Vos efforts pour donner un nouvel élan à l'évangélisation dépendront pour une bonne part de l'attention que vous porterez au développement spirituel des prêtres et des séminaristes. Je suis heureux de constater que votre Conférence prépare une mise à jour du programme philippin pour la formation des prêtres, programme fondé sur la Ratio fundamentalis et Pastores dabo vobis, et qui met en relief une formation approfondie à la vie spirituelle et la théologie du sacerdoce ministériel (cf. Plan pastoral national, art. 75, 77.1). La communauté tout entière doit ressentir le besoin de promouvoir des vocations sacerdotales, et il vous revient de veiller à ce que « la dimension vocationnelle soit toujours présente dans l'ensemble des travaux pastoraux ordinaires, et soit pleinement intégrée et pratiquement identifiée avec eux » (Pastores dabo vobis PDV 41).

Il va sans dire que les religieux et les religieuses ont un rôle important à jouer dans la nouvelle évangélisation des Philippines, comme du reste ils l'ont eu depuis le commencement de la présence de l'Église ici. Chaque institut est appelé à examiner son charisme particulier à la lumière des signes des temps, mettant ses dons communautaires au service de l'Église (cf.
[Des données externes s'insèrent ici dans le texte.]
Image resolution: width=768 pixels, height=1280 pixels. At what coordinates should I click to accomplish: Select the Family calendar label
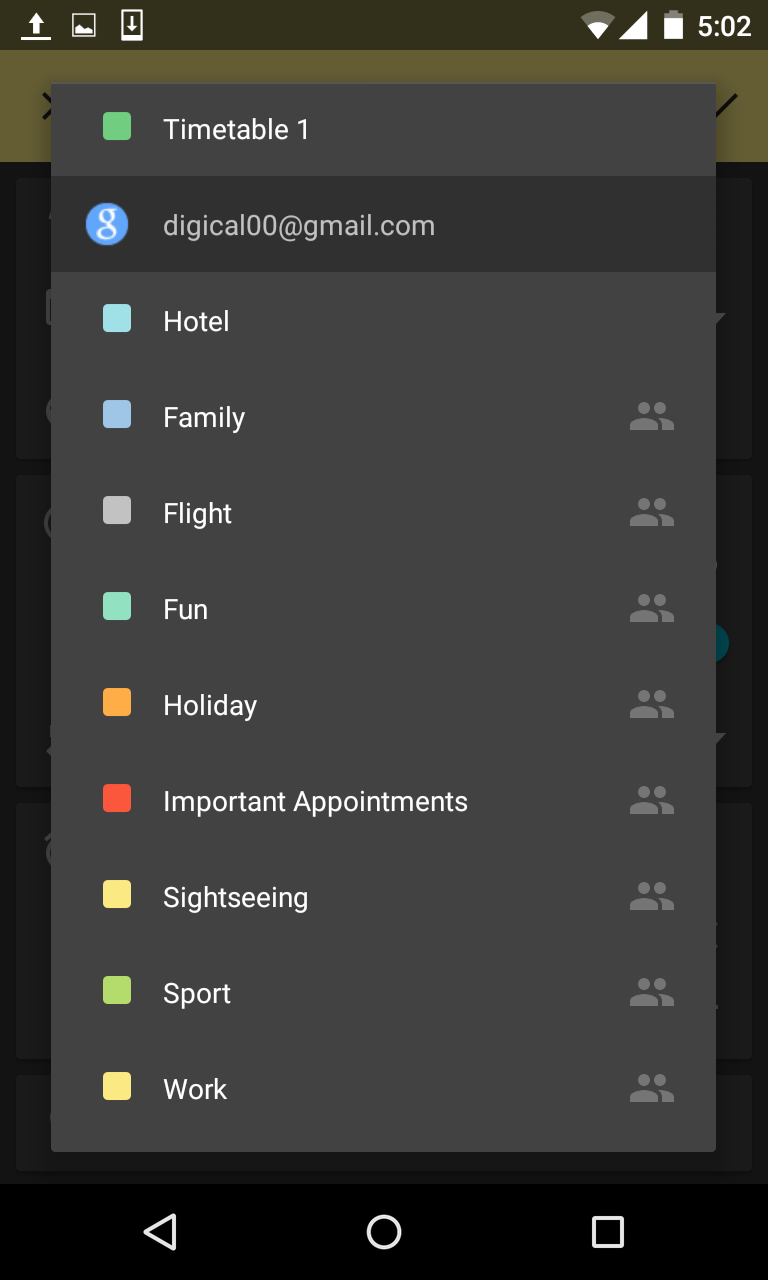point(204,418)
Perfectae caritatis PC 20). La consultation régulière grâce à des canaux ouverts de communication entre évêques et supérieurs majeurs, que vous recommandez dans le Plan pastoral national (cf. n. 89.1), ne peut que rendre plus efficace ce « travail » dans le champ où le Seigneur récoltera sa moisson.

Le Concile Vatican II, qui doit être regardé comme le « grand don de l'Esprit à l'Église à la fin du deuxième millénaire » (Tertio Millennio adveniente TMA 36), a ouvert les portes au laïcat pour qu'il développe une spiritualité propre à son état de vie. Il lui est demandé instamment de participer plus largement aux domaines de la vie de l'Église qui lui revient à juste titre. Les laïcs philippins doivent être encouragés à assumer leur pleine responsabilité en vue de la mission de l'Église dans le monde. Étant donné que leur vocation spécifique est « d'ordonner les affaires temporelles suivant le plan de Dieu » (LG 31), le défi qui leur est lancé est d'être « saints dans toute leur conduite » (cf. 1P 1,15), amenant les autres au Christ par le témoignage convaincant de leur vie dans les activités humaines de chaque jour.

Dans ce but, ils attendent de vous que vous leur assuriez une formation spirituelle et doctrinale capable de répondre aux exigences d'un monde de plus en plus complexe.

La défense de la vie familiale

7. Un défi particulier auquel est confronté votre ministère est celui de défendre la famille et de renforcer la vie familiale. La société philippine a une forte tradition à cet égard, mais de plus en plus – vous en êtes bien conscients – les familles ont besoin d'être aidées pour compenser les effets négatifs sur le plan social et culturel, qui accompagnent les transformations économiques, rapides et profondes, qui ont lieu à travers toute l'Asie. Je voudrais vous remercier pour tout ce que votre Conférence, et en particulier votre Commission de la vie familiale, a fait pour attirer l'attention sur les besoins de la famille au cours de l'Année de la famille, l'an dernier.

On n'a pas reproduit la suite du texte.